* **Exercise requirements**
a - In the text about delivery mix-ups, how many bees were in the crate that went to the wrong address in Washington D.C.?
b - Continue the text about delivery mix-ups from the point where it stops.

My neighbour had not long ago sent his car out for a service, driven out on a flatbed truck and now the flatbed was back with it’s charge.
Now what kind of car gets taken for the regular service on a flatbed truck?
I answered the doorbell, looked down my driveway, and saw my neighbours Ferrari F430 on the truck, in my driveway.
Only time any supercar rubber graced my driveway. Sigh.
A woman on the northeast side of Washington D.C accidentally received a crate of 1000 bees that were supposed to go to someone with the same address—but on the southeast side of town.
Ray Noll, director of Animal Control Field Services for the Washington Humane Society, told Washington City Paper that the resident who received the bees—which were contained in a wood-and-wire box within a plastic bin—”was freaked out”. When one of the Animal Control Service employee said they don’t normally handle buzzing insects, she said, “You’re not the one with the bees on your porch!”
The bees were eventually delivered to the right person.
I used to live in an apartment complex and one of my neighbor moved out. A few days after she moved out, another couple moved in. And UPS delivered a package to the new couple that was for my old neighbor. The couple even signed for it.
Well, the old neighbor got hold of the apartment manager, got the contact information of the couple that rented her old apartment and called them. But they said they never received any package from UPS.
Then she went over to her old apartment, knocked on this couple’s door and explained that the package was a hand-sown quilt from her grandmother for her newborn baby, and it’s really important for her to find her package. She even said UPS has proof that they, the couple, signed for the package.However, this couple continued to deny receiving the package.
After months of going back and forth with the apartment owners, the couple and UPS, she ended up taking the couple to court for theft of property.
The judge sided with her. A deputy from the local police department, her and the apartment manager showed up one day and went into the couples apartment, they were not home then, and found her quilt laying right across the couples couch.
It beat anything Ive ever seen. You talk about gutsy. And definitely taught me a lesson. Now if Im expecting anything valuable from UPS or FedEx and I cant be home — I either make sure someone is there for me or call the local depot and ask that it be held for pickup.
Its not every day that a box of unordered narcotics ends up on your doorstep.

* **Stored items**
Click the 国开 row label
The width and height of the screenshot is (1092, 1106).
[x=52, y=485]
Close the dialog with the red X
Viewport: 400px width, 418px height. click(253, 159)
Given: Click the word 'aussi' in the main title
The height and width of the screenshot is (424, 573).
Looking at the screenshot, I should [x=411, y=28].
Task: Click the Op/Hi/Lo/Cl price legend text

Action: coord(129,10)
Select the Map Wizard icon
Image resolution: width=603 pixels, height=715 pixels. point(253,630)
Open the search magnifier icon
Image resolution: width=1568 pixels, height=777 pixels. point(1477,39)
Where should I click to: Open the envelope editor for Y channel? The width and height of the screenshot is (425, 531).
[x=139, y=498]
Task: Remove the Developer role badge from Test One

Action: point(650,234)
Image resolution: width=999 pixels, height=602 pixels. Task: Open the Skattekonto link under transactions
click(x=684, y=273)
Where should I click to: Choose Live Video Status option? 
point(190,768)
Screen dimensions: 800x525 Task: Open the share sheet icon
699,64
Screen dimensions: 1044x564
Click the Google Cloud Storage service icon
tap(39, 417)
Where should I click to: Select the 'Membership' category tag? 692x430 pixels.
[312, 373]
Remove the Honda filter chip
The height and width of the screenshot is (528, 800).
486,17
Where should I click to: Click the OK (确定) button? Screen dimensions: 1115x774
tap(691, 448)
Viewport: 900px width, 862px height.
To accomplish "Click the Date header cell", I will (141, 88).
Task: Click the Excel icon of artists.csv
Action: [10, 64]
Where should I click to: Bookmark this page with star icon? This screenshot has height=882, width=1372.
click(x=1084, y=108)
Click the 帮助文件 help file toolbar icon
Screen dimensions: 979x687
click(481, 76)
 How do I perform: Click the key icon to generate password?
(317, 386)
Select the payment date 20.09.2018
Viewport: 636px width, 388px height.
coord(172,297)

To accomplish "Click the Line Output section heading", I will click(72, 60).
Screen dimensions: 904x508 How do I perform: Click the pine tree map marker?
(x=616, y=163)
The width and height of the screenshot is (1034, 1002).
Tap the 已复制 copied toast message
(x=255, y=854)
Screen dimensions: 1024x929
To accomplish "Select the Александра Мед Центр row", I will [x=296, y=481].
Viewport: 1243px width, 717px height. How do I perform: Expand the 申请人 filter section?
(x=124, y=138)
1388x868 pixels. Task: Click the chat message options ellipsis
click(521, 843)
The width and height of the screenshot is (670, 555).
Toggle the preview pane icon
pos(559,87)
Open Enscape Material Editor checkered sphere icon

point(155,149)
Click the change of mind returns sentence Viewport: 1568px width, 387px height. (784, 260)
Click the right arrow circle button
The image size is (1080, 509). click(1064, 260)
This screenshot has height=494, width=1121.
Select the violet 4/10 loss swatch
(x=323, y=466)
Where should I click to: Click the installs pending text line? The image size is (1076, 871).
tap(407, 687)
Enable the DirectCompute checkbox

* **Responses by item number**
a - 1000

b -
In 2014, due to an incorrectly labeled package, a delivery company delivered a box of high grade drugs to the neighbor of the intended recipient in Houston, Texas, who then alerted the local police.
Sheriffs were sent to the correct address and, upon raiding the house, found “a hodgepodge of multiple drugs and a whole bunch of guns,” .
Three suspects were taken into custody after the incident.
In 1964, Teressa Bellissimo, who along with her husband Frank co-founded the Anchor Bar in Buffalo, N. Y., ordered chicken necks to make her spaghetti sauce, but chicken wings arrived instead, so she made do with them and invented the popular bar food – Buffalo Wings.
Caffeine is a drug, but sometimes, the other things we put in our coffee can be even more hazardous to our health. Like artificial sweeteners, or mountains of pure uncut cocaine.
A Berlin coffee company was ready to receive its morning delivery of delicious Brazilian beans, but when workers opened up the packages to begin the best part of waking up, they found an unexpected bonus: a completely unrequested duffel bag overstuffed with 73 pounds of cocaine worth $1.8 million, by the police’s estimate. Add a couple of cans of Red Bull and that shipment could legally be classified as a WMD.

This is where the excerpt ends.